▸ Provided data:

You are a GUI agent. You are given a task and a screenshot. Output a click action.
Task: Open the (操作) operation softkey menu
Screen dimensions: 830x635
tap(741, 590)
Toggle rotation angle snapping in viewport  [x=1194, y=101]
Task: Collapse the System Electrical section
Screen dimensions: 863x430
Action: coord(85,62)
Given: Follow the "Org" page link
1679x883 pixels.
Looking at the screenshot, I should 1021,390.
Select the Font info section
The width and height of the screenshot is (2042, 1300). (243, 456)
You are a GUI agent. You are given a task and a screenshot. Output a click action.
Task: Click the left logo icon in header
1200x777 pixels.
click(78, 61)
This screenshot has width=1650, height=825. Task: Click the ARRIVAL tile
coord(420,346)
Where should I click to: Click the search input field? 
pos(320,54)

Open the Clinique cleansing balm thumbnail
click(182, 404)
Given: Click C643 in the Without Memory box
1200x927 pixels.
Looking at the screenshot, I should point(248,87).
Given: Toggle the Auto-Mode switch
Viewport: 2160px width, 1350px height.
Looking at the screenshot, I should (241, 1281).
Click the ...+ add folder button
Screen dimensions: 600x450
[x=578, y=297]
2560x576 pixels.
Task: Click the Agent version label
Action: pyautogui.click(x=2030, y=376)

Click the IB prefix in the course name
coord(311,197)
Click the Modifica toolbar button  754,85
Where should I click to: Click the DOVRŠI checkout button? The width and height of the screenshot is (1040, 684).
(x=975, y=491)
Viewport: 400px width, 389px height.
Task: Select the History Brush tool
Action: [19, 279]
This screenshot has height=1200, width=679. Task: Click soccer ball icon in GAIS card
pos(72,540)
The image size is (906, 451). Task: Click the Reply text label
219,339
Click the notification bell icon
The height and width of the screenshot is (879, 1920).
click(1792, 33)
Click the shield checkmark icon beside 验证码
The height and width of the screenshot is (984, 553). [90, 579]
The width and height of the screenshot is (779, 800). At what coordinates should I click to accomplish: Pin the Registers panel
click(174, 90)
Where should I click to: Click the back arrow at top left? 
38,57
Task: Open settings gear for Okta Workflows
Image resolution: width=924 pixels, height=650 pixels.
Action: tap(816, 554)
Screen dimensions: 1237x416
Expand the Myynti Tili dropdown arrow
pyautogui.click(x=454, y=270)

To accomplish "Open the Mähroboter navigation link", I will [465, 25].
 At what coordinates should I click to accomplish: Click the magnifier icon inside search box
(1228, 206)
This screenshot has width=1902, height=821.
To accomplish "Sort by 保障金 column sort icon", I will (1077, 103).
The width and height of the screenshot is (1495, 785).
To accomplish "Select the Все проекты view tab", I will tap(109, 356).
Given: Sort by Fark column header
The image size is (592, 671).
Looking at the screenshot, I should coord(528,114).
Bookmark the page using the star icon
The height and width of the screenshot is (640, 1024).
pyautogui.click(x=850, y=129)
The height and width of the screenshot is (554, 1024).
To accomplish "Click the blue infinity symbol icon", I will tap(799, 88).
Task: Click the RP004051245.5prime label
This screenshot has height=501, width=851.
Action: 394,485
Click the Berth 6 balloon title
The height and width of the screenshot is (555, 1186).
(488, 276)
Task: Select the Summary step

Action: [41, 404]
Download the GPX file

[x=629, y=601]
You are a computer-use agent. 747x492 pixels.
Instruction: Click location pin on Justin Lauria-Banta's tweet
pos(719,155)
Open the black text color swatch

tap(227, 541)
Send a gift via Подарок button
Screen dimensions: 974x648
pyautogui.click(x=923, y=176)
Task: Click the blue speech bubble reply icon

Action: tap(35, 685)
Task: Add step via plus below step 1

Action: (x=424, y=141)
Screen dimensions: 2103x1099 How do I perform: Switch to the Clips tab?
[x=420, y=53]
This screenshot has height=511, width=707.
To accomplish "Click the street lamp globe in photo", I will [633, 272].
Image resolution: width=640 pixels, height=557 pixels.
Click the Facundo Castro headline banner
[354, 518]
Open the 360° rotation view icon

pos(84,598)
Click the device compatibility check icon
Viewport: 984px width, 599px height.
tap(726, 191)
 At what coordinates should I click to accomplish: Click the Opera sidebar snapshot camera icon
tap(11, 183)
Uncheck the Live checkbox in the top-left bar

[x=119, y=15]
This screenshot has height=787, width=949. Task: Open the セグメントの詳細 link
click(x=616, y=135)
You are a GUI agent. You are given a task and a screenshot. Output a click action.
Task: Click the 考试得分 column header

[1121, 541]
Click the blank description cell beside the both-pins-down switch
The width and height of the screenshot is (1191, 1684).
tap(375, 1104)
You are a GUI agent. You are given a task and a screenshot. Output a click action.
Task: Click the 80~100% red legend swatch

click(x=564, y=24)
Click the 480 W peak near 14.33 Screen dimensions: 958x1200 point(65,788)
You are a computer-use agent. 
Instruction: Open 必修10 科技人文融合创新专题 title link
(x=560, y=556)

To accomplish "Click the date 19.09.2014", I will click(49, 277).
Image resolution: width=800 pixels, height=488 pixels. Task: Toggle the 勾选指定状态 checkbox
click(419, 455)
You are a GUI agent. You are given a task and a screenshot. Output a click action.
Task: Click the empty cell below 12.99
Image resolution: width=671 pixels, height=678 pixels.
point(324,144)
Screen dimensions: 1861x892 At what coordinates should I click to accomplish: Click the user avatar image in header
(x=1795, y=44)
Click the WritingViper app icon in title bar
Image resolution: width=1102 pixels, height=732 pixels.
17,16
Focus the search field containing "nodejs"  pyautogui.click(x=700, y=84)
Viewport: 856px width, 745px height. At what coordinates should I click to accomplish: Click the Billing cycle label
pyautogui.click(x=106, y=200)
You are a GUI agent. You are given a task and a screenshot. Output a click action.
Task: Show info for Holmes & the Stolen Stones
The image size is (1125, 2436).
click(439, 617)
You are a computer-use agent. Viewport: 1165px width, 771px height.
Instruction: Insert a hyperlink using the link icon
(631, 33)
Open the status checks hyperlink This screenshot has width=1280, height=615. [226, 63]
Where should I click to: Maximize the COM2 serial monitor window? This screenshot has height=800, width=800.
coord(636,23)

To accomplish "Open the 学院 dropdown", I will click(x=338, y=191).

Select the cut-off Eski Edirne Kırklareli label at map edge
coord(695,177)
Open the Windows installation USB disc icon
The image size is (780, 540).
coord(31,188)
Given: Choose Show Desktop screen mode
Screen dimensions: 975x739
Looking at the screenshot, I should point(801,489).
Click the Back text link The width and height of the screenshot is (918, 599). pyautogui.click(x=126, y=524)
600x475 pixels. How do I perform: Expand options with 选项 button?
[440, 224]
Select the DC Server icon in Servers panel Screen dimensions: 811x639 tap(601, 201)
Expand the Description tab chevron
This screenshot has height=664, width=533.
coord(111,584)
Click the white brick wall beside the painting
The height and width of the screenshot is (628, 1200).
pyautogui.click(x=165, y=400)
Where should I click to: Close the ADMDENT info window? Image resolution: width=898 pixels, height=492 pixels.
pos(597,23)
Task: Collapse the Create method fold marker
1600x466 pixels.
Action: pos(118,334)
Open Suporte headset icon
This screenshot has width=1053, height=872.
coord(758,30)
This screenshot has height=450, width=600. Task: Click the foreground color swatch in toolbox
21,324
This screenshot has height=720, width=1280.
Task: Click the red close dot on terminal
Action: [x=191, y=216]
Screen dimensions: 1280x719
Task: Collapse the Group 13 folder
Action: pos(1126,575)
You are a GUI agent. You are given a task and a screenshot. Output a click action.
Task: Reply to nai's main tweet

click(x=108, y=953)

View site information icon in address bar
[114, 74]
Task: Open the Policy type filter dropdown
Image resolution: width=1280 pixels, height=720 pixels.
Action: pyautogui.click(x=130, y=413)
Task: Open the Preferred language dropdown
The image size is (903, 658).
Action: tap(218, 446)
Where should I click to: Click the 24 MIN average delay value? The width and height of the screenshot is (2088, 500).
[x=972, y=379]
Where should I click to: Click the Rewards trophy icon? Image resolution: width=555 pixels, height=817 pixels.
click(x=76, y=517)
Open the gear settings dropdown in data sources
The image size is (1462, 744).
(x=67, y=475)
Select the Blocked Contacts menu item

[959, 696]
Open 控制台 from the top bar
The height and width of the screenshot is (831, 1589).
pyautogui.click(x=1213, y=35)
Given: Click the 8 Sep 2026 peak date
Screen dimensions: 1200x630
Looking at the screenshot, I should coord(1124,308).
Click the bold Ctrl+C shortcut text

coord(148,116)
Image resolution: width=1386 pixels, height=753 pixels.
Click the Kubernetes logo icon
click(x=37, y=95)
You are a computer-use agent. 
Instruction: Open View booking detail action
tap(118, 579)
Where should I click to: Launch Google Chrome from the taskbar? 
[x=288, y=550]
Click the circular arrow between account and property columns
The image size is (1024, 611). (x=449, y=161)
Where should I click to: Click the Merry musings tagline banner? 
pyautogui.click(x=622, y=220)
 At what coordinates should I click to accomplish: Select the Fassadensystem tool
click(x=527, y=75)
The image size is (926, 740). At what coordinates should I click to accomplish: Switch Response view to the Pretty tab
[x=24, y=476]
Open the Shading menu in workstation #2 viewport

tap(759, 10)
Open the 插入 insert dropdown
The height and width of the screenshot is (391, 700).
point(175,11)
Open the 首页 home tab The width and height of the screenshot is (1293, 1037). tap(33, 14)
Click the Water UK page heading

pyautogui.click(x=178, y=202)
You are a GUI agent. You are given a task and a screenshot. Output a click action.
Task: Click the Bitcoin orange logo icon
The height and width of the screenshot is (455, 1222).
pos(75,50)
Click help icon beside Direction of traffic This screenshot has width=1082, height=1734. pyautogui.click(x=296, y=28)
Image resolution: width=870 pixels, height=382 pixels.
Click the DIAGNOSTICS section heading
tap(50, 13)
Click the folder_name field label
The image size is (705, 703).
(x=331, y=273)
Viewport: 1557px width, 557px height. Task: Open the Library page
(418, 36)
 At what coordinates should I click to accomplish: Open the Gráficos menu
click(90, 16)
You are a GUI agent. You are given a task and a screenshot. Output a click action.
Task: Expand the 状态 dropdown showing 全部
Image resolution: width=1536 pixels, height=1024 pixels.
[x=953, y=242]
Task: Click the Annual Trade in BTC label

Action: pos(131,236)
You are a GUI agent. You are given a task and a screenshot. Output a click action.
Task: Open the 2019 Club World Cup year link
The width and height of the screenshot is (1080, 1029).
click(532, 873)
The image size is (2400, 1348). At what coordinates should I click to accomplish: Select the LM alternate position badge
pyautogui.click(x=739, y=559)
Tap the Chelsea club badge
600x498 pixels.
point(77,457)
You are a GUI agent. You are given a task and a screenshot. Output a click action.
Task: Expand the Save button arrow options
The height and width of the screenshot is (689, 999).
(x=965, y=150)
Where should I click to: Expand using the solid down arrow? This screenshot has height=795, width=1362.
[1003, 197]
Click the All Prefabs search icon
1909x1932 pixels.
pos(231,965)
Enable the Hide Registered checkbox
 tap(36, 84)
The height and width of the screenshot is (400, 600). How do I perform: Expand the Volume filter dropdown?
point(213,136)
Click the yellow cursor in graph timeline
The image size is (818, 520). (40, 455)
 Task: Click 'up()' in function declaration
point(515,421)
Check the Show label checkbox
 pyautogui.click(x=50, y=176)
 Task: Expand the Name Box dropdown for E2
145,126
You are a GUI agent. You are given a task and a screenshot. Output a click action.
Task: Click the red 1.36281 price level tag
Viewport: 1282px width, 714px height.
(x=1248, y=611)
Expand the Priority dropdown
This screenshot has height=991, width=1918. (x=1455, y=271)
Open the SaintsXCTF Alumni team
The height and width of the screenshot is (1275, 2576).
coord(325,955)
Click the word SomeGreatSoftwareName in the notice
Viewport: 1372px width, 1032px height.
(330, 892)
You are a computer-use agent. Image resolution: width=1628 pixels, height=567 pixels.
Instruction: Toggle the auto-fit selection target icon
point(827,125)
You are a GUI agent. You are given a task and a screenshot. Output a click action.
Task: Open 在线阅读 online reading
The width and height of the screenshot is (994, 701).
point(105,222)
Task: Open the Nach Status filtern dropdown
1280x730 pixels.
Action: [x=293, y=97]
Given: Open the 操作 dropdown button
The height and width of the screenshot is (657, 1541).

▸ What the exercise asks:
Reproduce the entries above exactly, starting at their first line and finishing with the line that contains "Click the Modifica".

▸ The answer:
You are a GUI agent. You are given a task and a screenshot. Output a click action.
Task: Open the (操作) operation softkey menu
Screen dimensions: 830x635
tap(741, 590)
Toggle rotation angle snapping in viewport  [x=1194, y=101]
Task: Collapse the System Electrical section
Screen dimensions: 863x430
Action: coord(85,62)
Given: Follow the "Org" page link
1679x883 pixels.
Looking at the screenshot, I should 1021,390.
Select the Font info section
The width and height of the screenshot is (2042, 1300). (243, 456)
You are a GUI agent. You are given a task and a screenshot. Output a click action.
Task: Click the left logo icon in header
1200x777 pixels.
click(78, 61)
This screenshot has width=1650, height=825. Task: Click the ARRIVAL tile
coord(420,346)
Where should I click to: Click the search input field? 
pos(320,54)

Open the Clinique cleansing balm thumbnail
click(182, 404)
Given: Click C643 in the Without Memory box
1200x927 pixels.
Looking at the screenshot, I should point(248,87).
Given: Toggle the Auto-Mode switch
Viewport: 2160px width, 1350px height.
Looking at the screenshot, I should (241, 1281).
Click the ...+ add folder button
Screen dimensions: 600x450
[x=578, y=297]
2560x576 pixels.
Task: Click the Agent version label
Action: pyautogui.click(x=2030, y=376)

Click the IB prefix in the course name
coord(311,197)
Click the Modifica toolbar button  754,85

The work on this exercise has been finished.